Of course, there’s also been an impact on our healthcare system – including some good, though overall the impact has probably been negative. In terms of the good, we can at least say that the next time a pandemic comes around we won’t be caught so flat-footed. It’s a pity that it’s taken the deaths of over 150 thousand people, but the lessons learned this time will undoubtedly put us in a better position in terms of response and reaction if something similar occurs again. As for the bad, the impact has clearly been felt most acutely by providers across the spectrum. Not many people are thinking of putting their parents in a nursing home in the foreseeable future. Elective and other non-urgent surgical procedures or even visits to the doctor have pretty much all been put on hold. These are the money-makers for providers and volumes are down far enough to present an existential threat in some instances. While it’s true that certain hospitals that are operating near capacity because of Covid-19, such cases are more likely to be reimbursed through Medicare or Medicaid, or worse not at all. The biopharma sector has fared better. Prescription rates are down for medications that address non-urgent, non-chronic conditions, but it’s largely business as usual, except for those companies responding to the virus itself. Overall, it’s surely one of the sectors most immune to impact from the virus. Moreover, the industry has experienced something of a PR renaissance, as the media attention has shifted towards work to find effective therapeutics and vaccines and away from high prescription prices.

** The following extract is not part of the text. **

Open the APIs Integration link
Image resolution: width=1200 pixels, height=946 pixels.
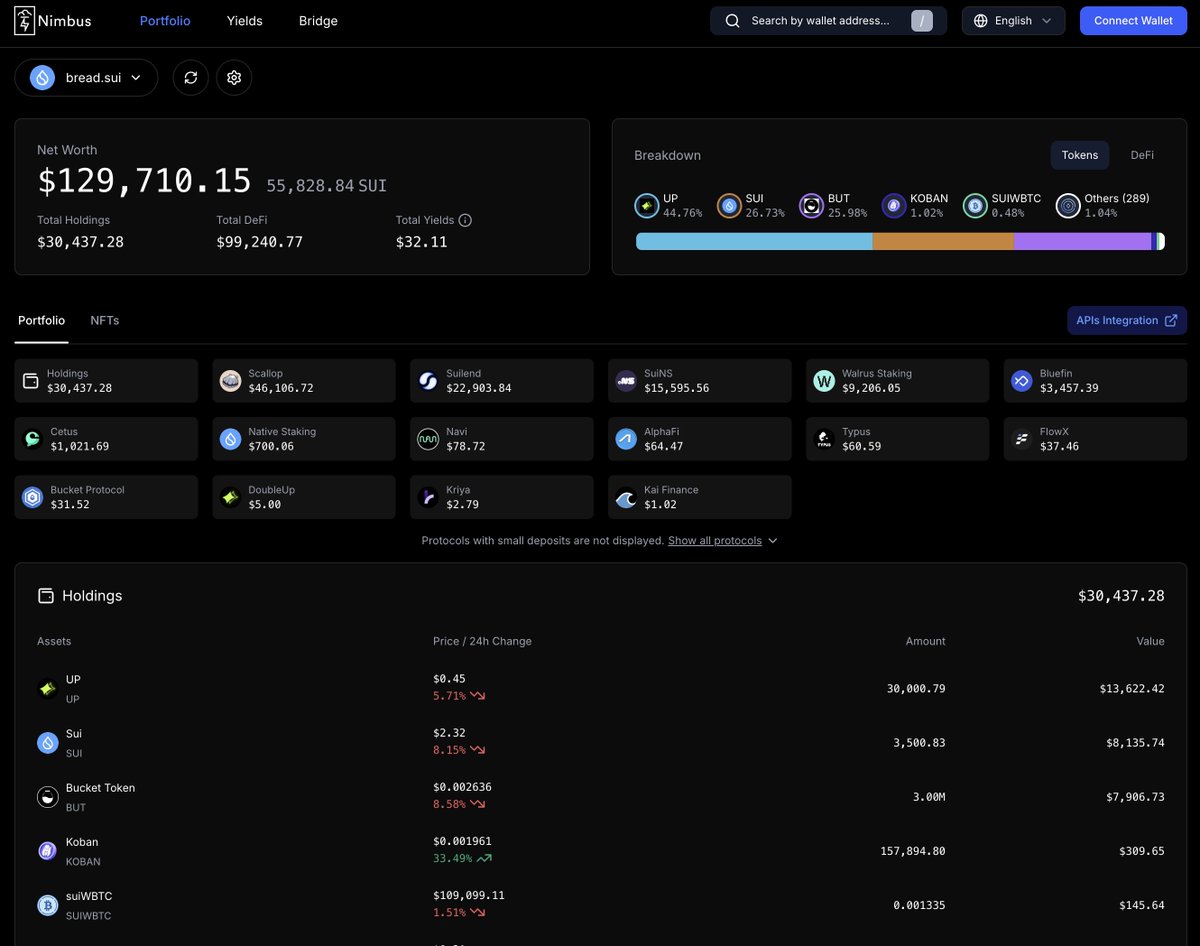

Lastly, it’s going to have an undeniable political impact, in this presidential election year. Prior to the pandemic the American economy was flying high and President Trump’s re-election prospects looked quite good, considering that no incumbent president has been voted out of office in the last 100 years while enjoying a buoyant economy. It’s too early to have a clear idea of the outcome of the election now, but few would deny that the pandemic, and what most people consider his administration’s poor response to it, have hurt his re-election chances, and will continue to be a yoke around his neck assuming the current status quo is maintained. More broadly, democrats will be looking to make gains in both houses of congress and gubernatorial races across the country as a result of virus responses, resultant economic downturns and incumbents readily available as scapegoats. Whether events play out the way they hope remains to be seen. Much can transpire in the next three months.